“I wish I had done this sooner.”
We hear this a lot. We SAY this a lot.
*This* can be a lot of things. For some of us we wish we had transitioned sooner. For others we wish we had come out earlier or accepted this side of ourselves years ago.
It’s easy to think this. This side of us, whether we are taking estrogen or wearing whatever we wish to, does come with a lot of anxiety, stress, and tension. And! It also gives us happiness, peace, and joy.
Wishing we had done *this* (whatever *this* may be) sooner is often triggered by thinking of the time lost when we could have been who we are. For myself, living full time identifying and presenting as one gender isn’t the right decision for me. I can’t imagine ever wishing to transition, or wishing I had done so.
I have always tried to be true to myself, even though I’ve had to suppress and hide this side of me for most of my life. Although I’ve gone back and forth on this, ultimately I don’t regret coming out to more people throughout my life. I am content with how I live my lives.
If anything, I wish I had been… hm, well, braver isn’t the right word, but maybe it is? When I was in my late teens I had a freedom that I never had before. Once someone gets their driver’s license and has access to a car their world opens up. I could go anywhere. I could go to any store. And I did. It didn’t take long for me to start buying my own panties.
Although I was mainly drawn to lingerie when I was younger, beautiful dresses were still irresistible. In high school I would listen to my girl friends (girl friends, not girlfriends) talk about prom or another formal dance. They would go shopping together looking for their dress or which heels they would wear. This drove me crazy. My imagination, my jealousy ran wild.
Oh, how I yearned to be a part of that.
Please don’t misunderstand. I never felt like I was born in the wrong body. No, I just felt anyone should wear whatever they wanted to. And my God did I want to wear a beautiful, floor-length gown that glittered. Waaaay more fun than renting a tuxedo.
High school prom and graduation came and went. These are two of the first significant milestones we experience. High school graduation is the unofficial start of our adulthood. We may go out to college, we may enter the workforce, we may finally move out of our childhood home. Moments become memories and we finally understand the saying “you can’t go home again”.
It’s natural to look back and daydream about how different things could have been if we had only done something, said something than what had actually happened.
When I graduated from high school I realized that any chance of being crowned Prom Queen was gone. I mean, I didn’t think it was even a remote chance, but still, I had fantasized about shopping for a dress and the perfect matching heels. Strutting into a ballroom and feeling like a princess.
I still fantasize about this.
In college my world opened up a little more. I was in a new school with hundreds of people I had never seen before. I met people with very different backgrounds and experiences than I did. For some people, college is the first time they are no longer living in the town they grew up in. There’s a freedom, a reincarnation, a rebirth with starting to live the life you had dreamed of.
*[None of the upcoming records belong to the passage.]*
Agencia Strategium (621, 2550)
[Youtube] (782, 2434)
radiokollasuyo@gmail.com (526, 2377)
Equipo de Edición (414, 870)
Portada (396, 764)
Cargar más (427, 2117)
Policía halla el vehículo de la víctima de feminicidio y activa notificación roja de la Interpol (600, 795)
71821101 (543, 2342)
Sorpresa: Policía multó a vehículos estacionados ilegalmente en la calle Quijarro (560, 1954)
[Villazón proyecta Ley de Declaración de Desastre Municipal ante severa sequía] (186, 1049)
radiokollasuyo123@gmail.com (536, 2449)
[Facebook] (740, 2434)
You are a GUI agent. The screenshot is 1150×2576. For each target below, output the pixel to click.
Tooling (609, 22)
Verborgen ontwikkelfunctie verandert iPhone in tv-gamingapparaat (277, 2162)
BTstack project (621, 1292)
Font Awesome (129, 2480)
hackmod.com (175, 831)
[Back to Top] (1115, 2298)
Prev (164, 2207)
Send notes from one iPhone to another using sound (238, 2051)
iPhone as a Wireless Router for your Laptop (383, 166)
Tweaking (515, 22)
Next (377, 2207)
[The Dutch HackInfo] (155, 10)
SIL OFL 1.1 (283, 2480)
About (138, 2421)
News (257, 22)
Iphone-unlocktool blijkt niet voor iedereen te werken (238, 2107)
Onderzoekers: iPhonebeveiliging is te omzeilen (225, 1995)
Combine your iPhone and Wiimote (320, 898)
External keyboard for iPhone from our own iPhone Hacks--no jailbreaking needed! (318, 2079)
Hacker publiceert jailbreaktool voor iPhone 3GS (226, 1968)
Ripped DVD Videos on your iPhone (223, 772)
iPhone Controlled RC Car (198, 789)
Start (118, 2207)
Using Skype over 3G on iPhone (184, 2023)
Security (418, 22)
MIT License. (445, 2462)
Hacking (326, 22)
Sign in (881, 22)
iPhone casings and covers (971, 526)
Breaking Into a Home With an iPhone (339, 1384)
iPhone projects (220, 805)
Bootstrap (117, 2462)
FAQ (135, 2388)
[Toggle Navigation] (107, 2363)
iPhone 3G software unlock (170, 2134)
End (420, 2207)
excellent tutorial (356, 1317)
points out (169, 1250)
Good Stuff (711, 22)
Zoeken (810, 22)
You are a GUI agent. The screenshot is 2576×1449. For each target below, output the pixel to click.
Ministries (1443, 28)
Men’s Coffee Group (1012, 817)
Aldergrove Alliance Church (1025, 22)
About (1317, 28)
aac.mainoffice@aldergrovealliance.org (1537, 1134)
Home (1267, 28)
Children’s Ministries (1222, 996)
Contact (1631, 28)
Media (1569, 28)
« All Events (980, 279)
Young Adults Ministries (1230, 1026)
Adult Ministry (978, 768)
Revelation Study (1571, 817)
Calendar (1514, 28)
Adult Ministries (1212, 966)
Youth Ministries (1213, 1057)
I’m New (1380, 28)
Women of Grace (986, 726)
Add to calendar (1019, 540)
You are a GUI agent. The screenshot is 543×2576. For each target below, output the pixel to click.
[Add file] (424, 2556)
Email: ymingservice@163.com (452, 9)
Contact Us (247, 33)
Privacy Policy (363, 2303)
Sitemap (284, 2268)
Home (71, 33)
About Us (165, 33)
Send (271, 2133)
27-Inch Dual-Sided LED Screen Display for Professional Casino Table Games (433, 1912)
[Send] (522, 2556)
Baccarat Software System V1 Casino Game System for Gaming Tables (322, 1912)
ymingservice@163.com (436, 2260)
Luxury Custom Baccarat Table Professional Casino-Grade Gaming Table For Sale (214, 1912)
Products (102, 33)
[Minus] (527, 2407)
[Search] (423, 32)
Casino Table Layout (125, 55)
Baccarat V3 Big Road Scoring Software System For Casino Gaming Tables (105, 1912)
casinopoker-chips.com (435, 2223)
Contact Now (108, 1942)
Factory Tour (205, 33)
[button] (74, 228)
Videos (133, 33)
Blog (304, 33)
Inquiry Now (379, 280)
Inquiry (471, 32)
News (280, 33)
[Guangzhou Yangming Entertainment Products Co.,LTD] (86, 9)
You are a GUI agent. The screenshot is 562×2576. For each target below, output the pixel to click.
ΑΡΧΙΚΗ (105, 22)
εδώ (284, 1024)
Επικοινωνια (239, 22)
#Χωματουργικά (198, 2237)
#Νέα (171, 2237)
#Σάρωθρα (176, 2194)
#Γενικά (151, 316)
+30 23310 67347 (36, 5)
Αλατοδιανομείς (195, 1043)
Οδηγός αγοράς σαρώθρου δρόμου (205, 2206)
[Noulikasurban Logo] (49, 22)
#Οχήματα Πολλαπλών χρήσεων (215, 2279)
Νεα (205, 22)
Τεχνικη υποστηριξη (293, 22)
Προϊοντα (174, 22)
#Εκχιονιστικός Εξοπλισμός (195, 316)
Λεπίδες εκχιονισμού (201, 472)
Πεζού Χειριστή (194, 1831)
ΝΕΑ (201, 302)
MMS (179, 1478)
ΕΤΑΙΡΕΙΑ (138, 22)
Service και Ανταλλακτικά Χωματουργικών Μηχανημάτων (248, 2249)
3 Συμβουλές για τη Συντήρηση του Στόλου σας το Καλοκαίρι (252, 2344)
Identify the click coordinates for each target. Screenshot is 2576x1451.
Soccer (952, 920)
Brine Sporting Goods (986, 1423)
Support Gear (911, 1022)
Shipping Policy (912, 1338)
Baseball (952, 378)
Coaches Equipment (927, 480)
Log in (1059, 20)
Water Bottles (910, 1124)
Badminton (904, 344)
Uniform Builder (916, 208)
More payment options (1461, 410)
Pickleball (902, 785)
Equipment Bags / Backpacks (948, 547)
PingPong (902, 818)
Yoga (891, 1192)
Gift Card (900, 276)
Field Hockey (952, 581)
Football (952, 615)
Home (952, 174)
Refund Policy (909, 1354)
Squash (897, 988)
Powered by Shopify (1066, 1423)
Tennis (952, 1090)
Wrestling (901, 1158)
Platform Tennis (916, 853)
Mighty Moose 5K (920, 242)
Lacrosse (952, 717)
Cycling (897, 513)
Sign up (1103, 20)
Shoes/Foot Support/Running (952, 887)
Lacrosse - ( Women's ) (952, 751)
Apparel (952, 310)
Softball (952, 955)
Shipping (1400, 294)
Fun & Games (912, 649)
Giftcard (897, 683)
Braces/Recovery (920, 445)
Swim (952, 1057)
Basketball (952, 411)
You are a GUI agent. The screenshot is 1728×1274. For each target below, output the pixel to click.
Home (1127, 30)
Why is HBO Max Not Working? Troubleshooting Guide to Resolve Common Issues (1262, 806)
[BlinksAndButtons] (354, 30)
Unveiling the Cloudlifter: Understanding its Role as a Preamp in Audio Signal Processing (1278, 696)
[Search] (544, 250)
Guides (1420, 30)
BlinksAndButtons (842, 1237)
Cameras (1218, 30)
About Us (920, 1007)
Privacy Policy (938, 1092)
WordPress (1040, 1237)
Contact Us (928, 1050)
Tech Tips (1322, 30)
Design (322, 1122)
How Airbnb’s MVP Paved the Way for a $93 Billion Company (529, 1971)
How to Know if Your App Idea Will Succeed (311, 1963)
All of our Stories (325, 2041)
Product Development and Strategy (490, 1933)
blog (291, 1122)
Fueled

And college can do that.
Sometimes on campus I would see two girls holding hands, or a boy with nail polish. These sights aren’t that uncommon in the year 2022 but in 1994 it wasn’t something you didn’t see every day. But the impact on me was significant. When I was in high school gay people were cruelly mocked and ridiculed. But in college people didn’t really seem to care. I suppose some of my classmates were too hung over or stressed about an exam to give someone else a second thought. 🙂
Naturally I had started to think that maybe being a little more open about who I was wouldn’t be the world-ending experience I had always feared it would be. Maybe it wouldn’t be that big of a deal if I wore a skirt on Halloween at my college.
But like my high school days, soon college was behind me. I was never Prom Queen, but I was also never a princess on Halloween.
And yes, a lot of THIS is about clothes.
We are about halfway through April and when I am at the mall I am seeing teenage girls going from store to store looking at prom dresses.
My God that sounds so creepy to say that.
I can’t help but think those days are gone. I mean, there’s really nothing stopping me from buying a prom dress now, but I think you know what I mean.
It’s… normal for a girl like us to experience a kind of… hm, I don’t want to say puberty but I think for some of us we go through a period of buying clothes that are MAYBE a little too young for us. Clothes we wish we had worn when we were teenagers.
As a middle-aged t-girl I do my best to dress for my age. And I think I do well most of the time. Of course there’s also the mentality of ‘wear whatever you damn well want’ but I digress.
In college it was normal to see “sexy schoolgirls” on Halloween. And goodness did I want to be a sexy schoolgirl on Halloween. And yes, I COULD still be a sexy schoolgirl on Halloween (or any holiday, really) but… that look isn’t really ME, if you know what I mean. If I had the confidence then that I have now, then yes I would have totally been a sexy schoolgirl, but I wasn’t ready to be who I am back then.
I don’t have any regret or misgivings about my gender identity or the decisions I’ve made. I do wish I had the perspective and courage then that I have now.
P.S. On the plus side, I couldn’t afford a beautiful floor-length gown when I was twenty but I can now, lol.